Samedi 7 février, une manifestation de près de 10 000 personnes, baptisée « Marche pour un vrai leadership sur le climat », est venue réclamer dans le fief même du gouverneur, à Oakland, l’interdiction de la fracturation hydraulique dans l’Etat, le troisième producteur de gaz et de pétrole du pays. C’était la manifestation la plus importante jamais enregistrée aux Etats-Unis contre la fracturation.
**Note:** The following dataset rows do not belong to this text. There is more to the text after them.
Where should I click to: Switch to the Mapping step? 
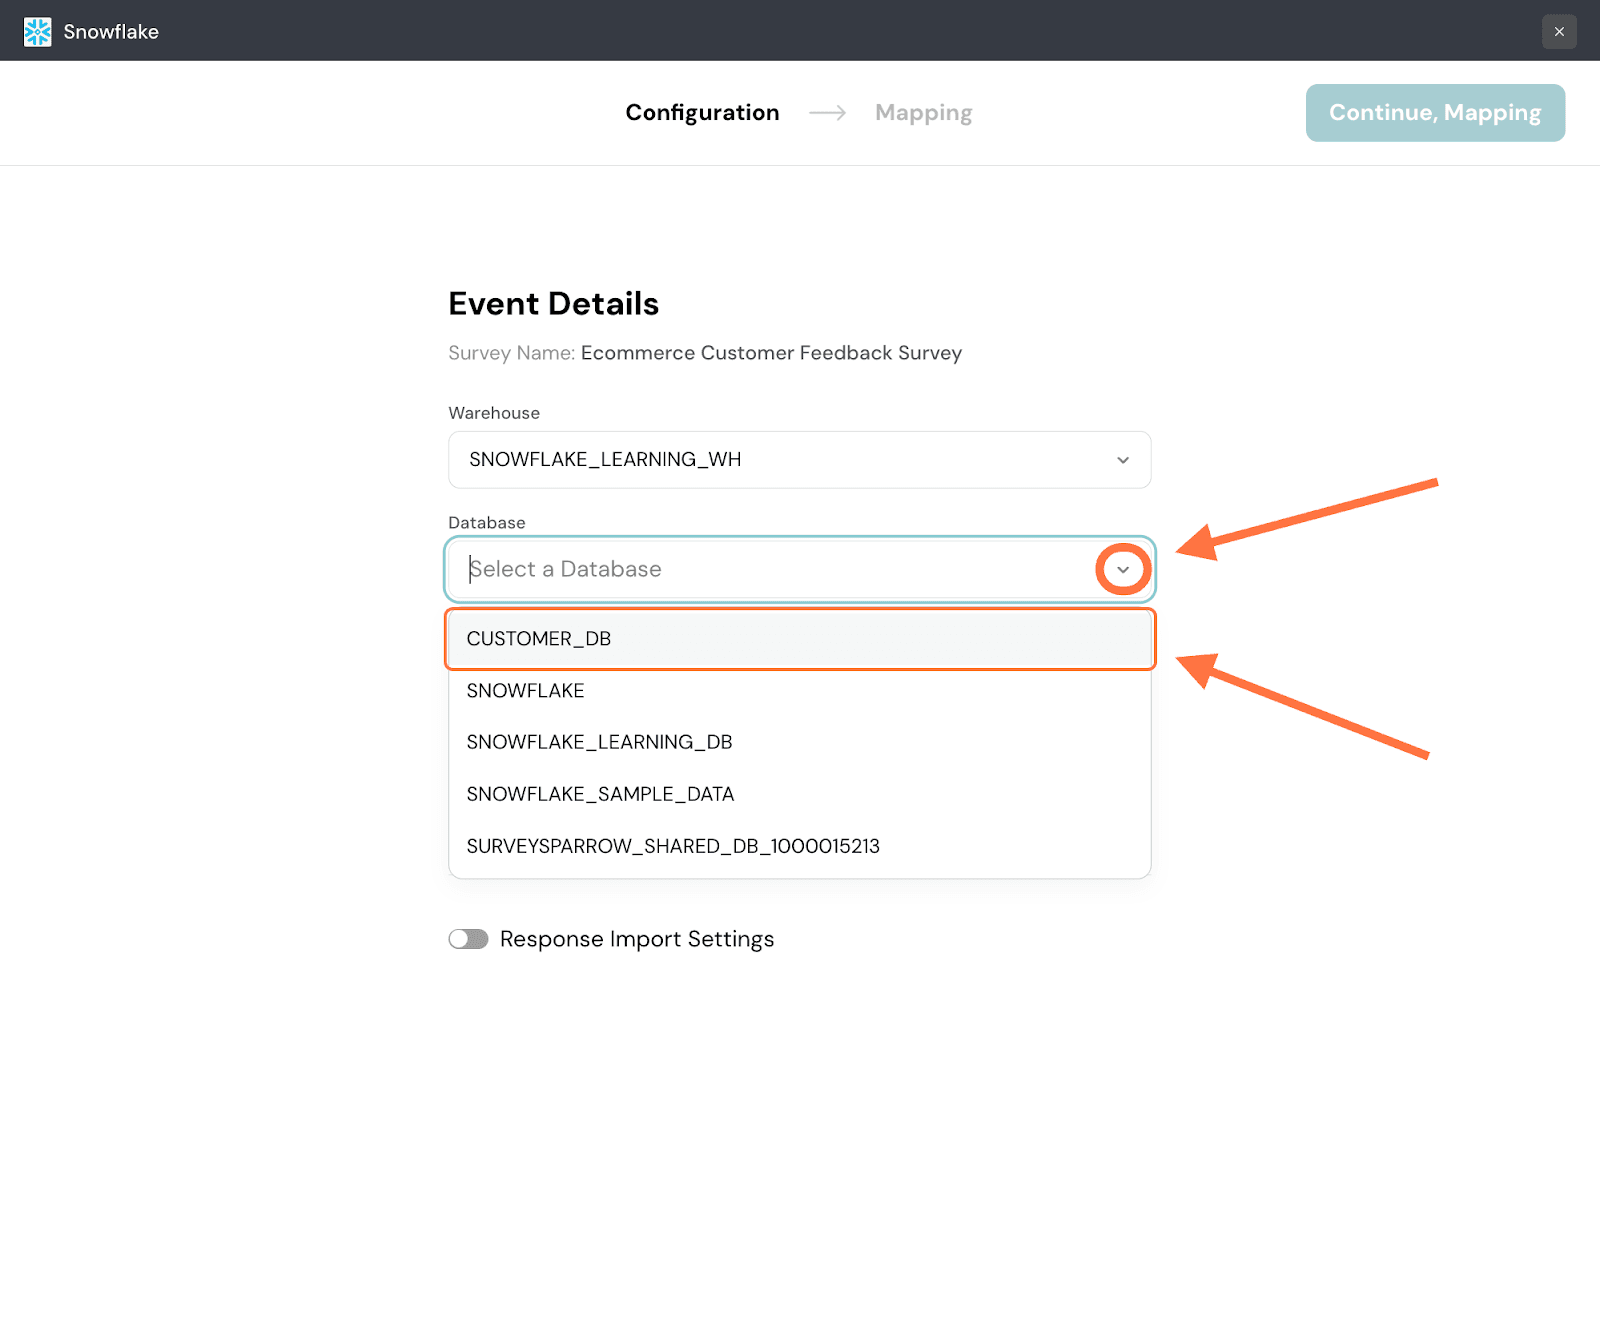tap(923, 113)
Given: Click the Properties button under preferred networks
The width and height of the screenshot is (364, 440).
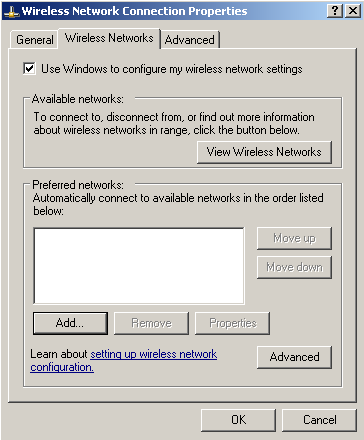Looking at the screenshot, I should pos(232,323).
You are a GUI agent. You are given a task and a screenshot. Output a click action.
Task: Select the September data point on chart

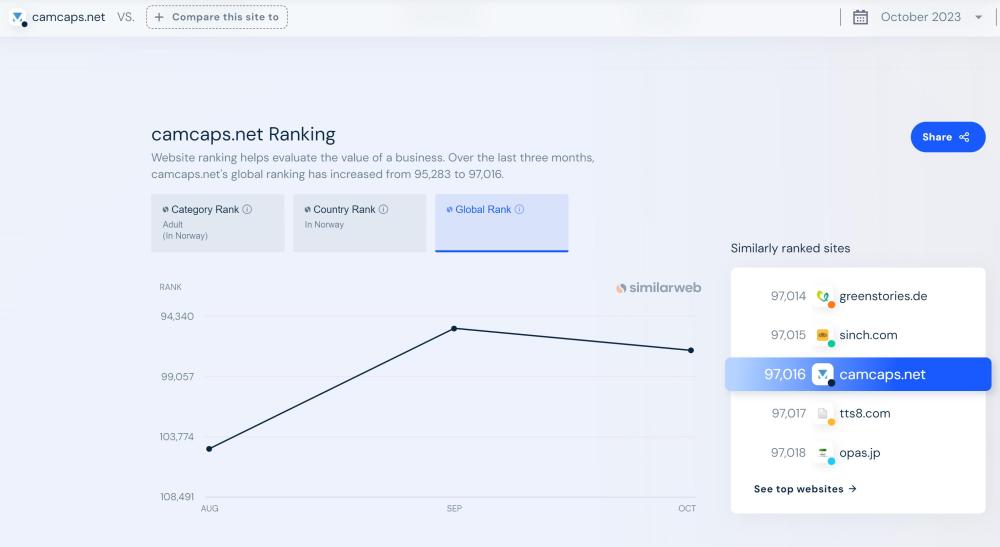454,328
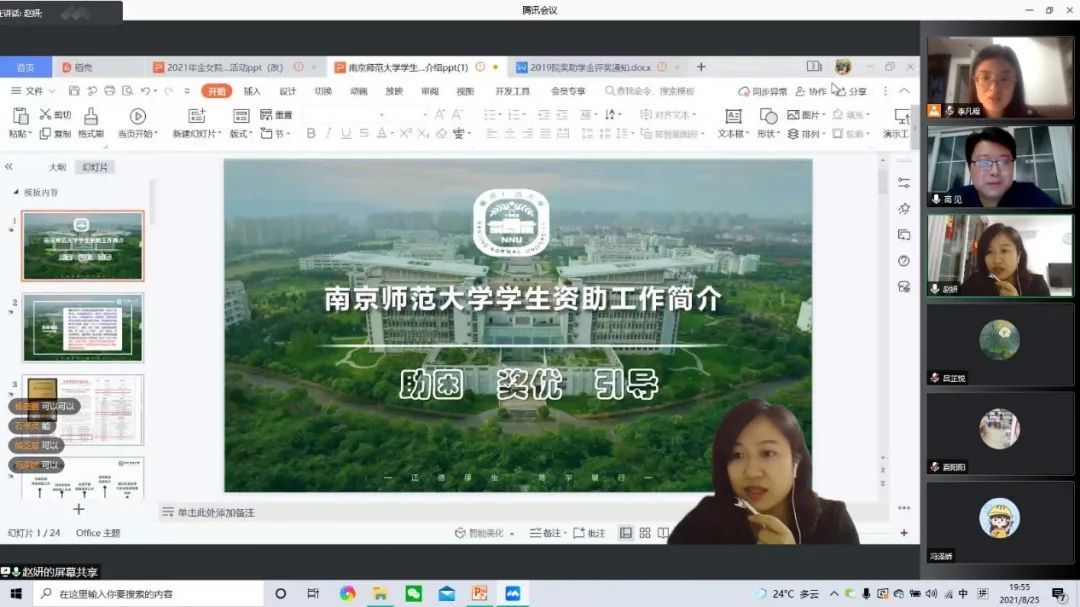Toggle bold formatting

[311, 134]
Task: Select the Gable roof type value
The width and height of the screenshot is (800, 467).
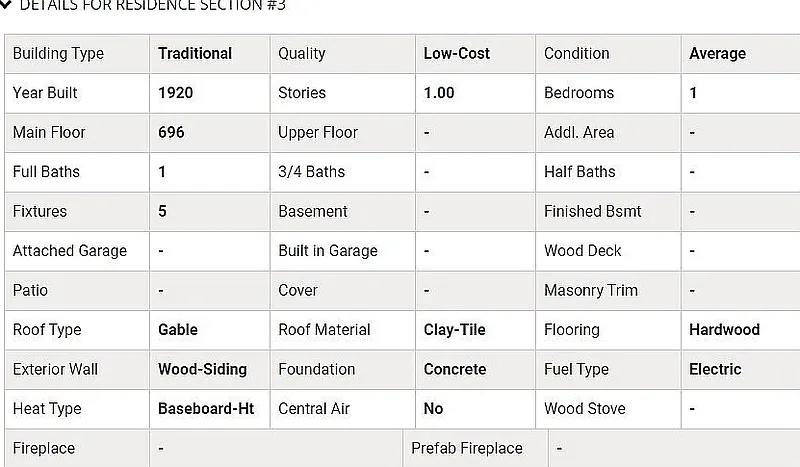Action: tap(178, 330)
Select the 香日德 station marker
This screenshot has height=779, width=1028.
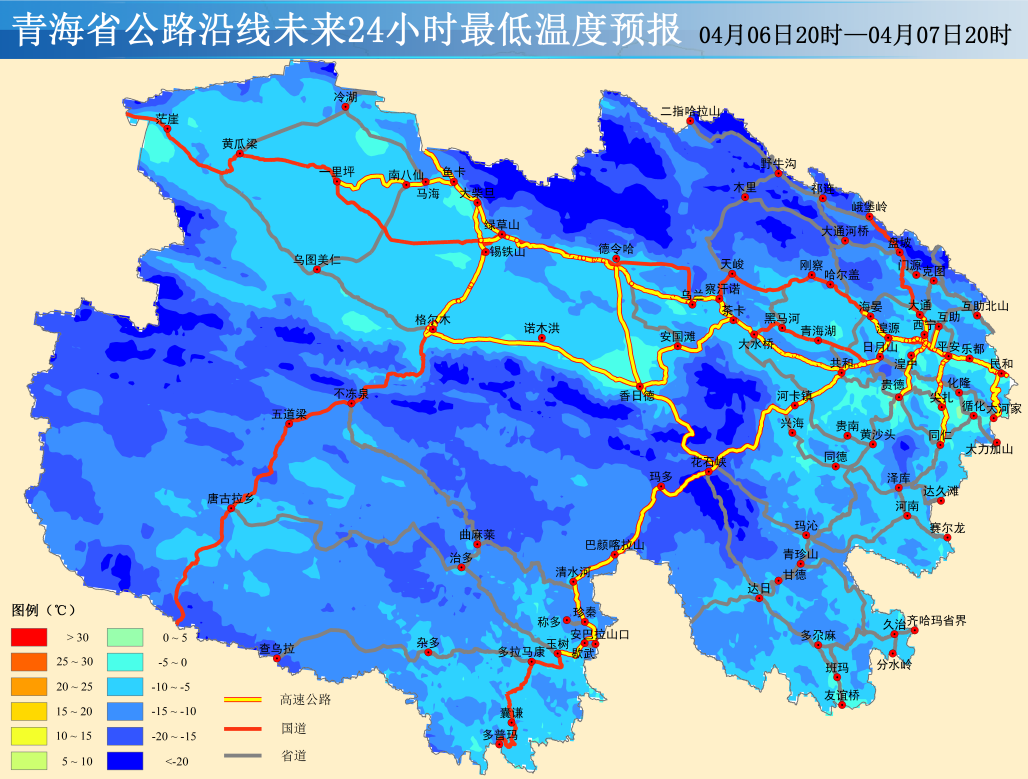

Réforme « trop longuement différée »

Une semaine plus tôt, une enquête du San Francisco Chronicle accusait l’administration de Californie d’avoir laissé depuis des années les compagnies pétrolières rejeter les eaux usées de fracturation qui peuvent contenir de l’arsenic, du plomb ou encore du benzène dans des puits d’injection creusés dans des aquifères d’eau potable au risque de polluer la nappe phréatique. Or, les agriculteurs de la Vallée centrale, confrontée à une sécheresse record, puisent 90 % de leurs ressources en eau dans le sous-sol.

Selon l’agence Associated Press, qui a passé en revue les documents, les régulateurs de l’Etat ont autorisé – à 2 553 reprises – le rejet dans le sous-sol d’eaux usées résultant de la fracturation. Une partie des permis ont été émis avant l’arrivée au pouvoir de Jerry Brown, mais près de la moitié (46 %) pendant son premier mandat (2010-2014). Cela, alors que l’EPA l’avait mis en garde dès 2011 sur le fait que les ressources aquifères étaient insuffisamment protégées contre la pollution émanant des activités pétrolières.

La division de réglementation du pétrole, du gaz et des ressources géothermiques a plaidé la désorganisation et une mauvaise cartographie des zones protégées en vertu de la loi de 1974 (Safe Drinking Water Act). Lundi 9 février, son responsable, Steve Bohlen, a annoncé une réforme « trop longuement différée » du processus d’autorisations. Immédiatement, 140 puits de rejets, trop proches des aquifères, ont été fermés.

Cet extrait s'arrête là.